107 N.W.2d 611, 12 Wis. 2d 544, 1961 Wisc. LEXIS 403
CourtWisconsin Supreme Court
DecidedFebruary 7, 1961
StatusPublished
Cited by12 cases

This text of 107 N.W.2d 611 (Schier v. Denny) is published on Counsel Stack Legal Research, covering Wisconsin Supreme Court primary law. Counsel Stack provides free access to over 12 million legal documents including statutes, case law, regulations, and constitutions.

Bluebook
Schier v. Denny, 107 N.W.2d 611, 12 Wis. 2d 544, 1961 Wisc. LEXIS 403 (Wis. 1961).

Opinion

*547 CuRRiE, J.

This action was before us on a prior occasion, and our opinion therein is reported in Schier v. Denny (1960), 9 Wis. (2d) 340, 101 N. W. (2d) 35. On such former appeal the principal issue was whether an action for malicious prosecution may be grounded upon a proceeding instituted before an administrative agency. We held that it may. Our conclusion in this respect is well buttressed by respectable authority. 1 However, we also determined on such prior appeal that the original complaint of the plaintiff failed to state a cause of action because it did not allege (p. 345), “interference with either the plaintiffs person or his property inflicting special damages to him.”

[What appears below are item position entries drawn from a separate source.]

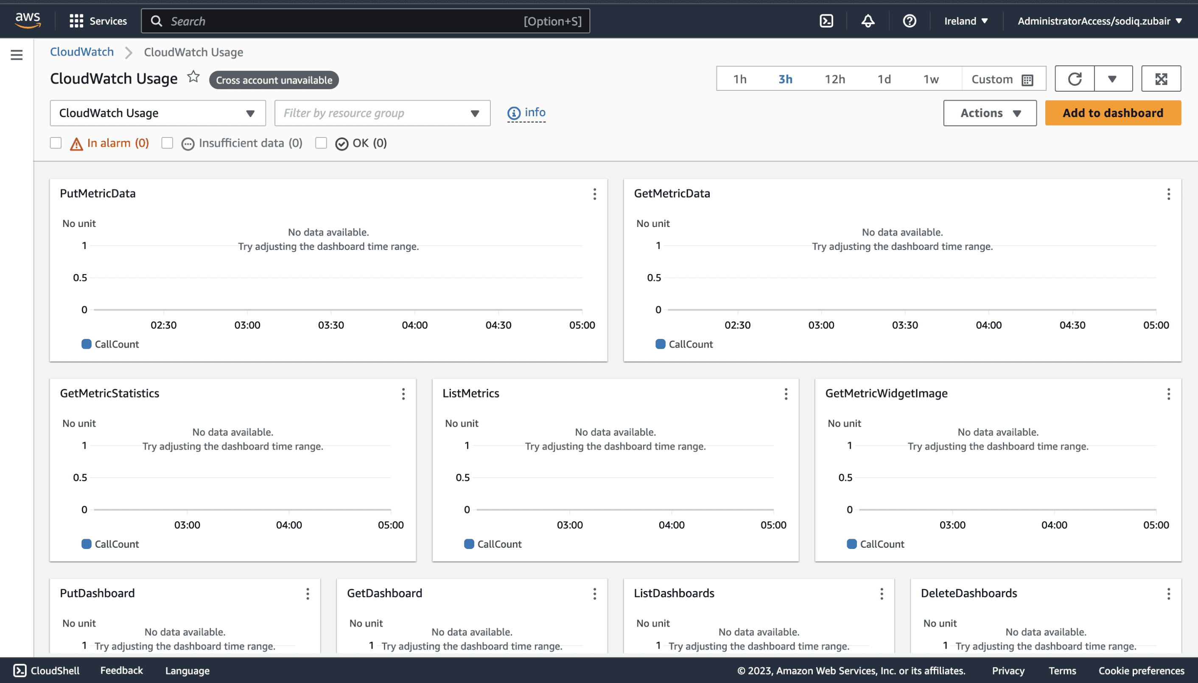Select the 12h time range

pos(834,79)
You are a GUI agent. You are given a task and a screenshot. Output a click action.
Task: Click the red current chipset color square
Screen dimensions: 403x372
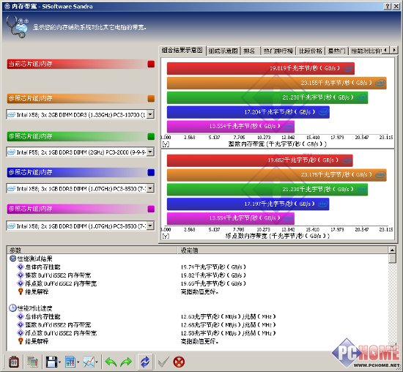151,64
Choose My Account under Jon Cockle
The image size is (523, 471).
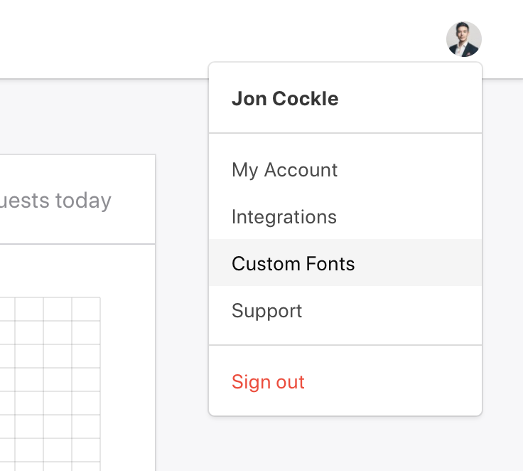point(284,170)
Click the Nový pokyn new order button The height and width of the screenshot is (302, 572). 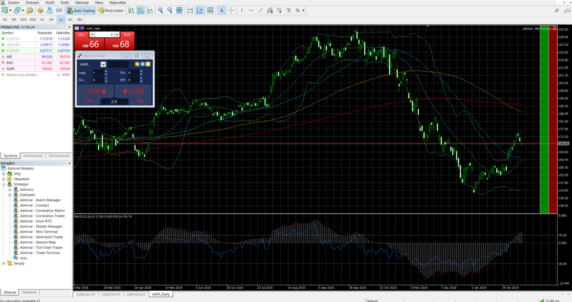pyautogui.click(x=110, y=11)
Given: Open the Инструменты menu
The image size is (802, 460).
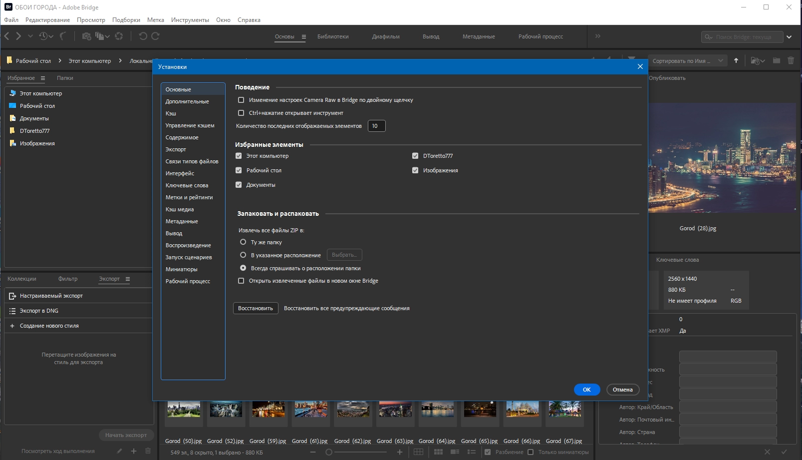Looking at the screenshot, I should click(190, 20).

Upon remand to the circuit court, that court granted to the plaintiff the privilege of pleading over. The plaintiff availed himself of such privilege and served and filed the amended complaint which is now before us on this appeal. The sole question which now confronts us is whether such amended complaint alleges the type of special damages which are necessary in order that a cause of action be stated in an action for malicious prosecution grounded upon a prior civil proceeding before an administrative agency.

We pointed out in our recent opinion in Novick v. Becker (1958), 4 Wis. (2d) 432, 437, 90 N. W. (2d) 620, that the courts of this country are divided on the issue, of whether there must have been interference with the person or property of the plaintiff in the prior civil suit, in order for the plaintiff to successfully maintain an action for malicious prosecution. Wisconsin is one of the states that does require the plaintiff in such an action for malicious prosecution to *548 allege and prove special damages arising from the interference with his person or property by the prior civil suit.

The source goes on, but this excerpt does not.